| WHAT IS NEEDED |
Copy the listing lines beginning with the line that contains "How do I perform: Navigate" and ending after the line that contains "Action: (245, 25)", changing "Status" to "Overview" and leaving all else as it is.

| Word and item position data |

....

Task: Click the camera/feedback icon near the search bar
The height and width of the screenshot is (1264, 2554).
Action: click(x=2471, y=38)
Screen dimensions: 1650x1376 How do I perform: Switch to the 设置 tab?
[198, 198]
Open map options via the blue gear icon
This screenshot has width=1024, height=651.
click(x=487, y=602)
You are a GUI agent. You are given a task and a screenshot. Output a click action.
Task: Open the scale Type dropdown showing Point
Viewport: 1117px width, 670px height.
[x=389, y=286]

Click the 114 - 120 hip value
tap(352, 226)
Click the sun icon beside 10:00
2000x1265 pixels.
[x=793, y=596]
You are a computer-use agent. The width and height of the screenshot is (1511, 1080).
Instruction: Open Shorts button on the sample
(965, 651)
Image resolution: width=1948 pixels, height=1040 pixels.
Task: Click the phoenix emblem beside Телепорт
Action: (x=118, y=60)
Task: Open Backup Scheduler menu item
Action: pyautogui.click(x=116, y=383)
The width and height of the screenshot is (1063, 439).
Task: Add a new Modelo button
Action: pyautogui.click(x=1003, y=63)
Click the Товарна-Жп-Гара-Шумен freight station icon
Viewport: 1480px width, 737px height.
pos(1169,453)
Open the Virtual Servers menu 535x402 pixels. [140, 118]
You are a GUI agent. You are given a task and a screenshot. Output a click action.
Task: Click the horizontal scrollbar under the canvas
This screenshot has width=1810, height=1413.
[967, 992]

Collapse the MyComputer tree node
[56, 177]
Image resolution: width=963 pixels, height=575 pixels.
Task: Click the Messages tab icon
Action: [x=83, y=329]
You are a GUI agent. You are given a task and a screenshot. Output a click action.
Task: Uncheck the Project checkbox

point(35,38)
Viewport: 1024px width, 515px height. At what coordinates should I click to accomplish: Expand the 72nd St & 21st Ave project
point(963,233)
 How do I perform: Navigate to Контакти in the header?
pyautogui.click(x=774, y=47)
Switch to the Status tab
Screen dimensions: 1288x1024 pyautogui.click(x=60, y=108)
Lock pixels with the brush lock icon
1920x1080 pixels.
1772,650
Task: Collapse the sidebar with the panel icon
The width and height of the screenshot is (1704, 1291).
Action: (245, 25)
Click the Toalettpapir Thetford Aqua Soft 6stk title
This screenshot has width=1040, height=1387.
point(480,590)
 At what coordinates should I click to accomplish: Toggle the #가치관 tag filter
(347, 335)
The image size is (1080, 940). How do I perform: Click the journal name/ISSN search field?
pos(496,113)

....

| SOLUTION FOR THIS TASK |
 How do I perform: Navigate to Контакти in the header?
pyautogui.click(x=774, y=47)
Switch to the Overview tab
Screen dimensions: 1288x1024 pyautogui.click(x=60, y=108)
Lock pixels with the brush lock icon
1920x1080 pixels.
1772,650
Task: Collapse the sidebar with the panel icon
The width and height of the screenshot is (1704, 1291).
Action: (245, 25)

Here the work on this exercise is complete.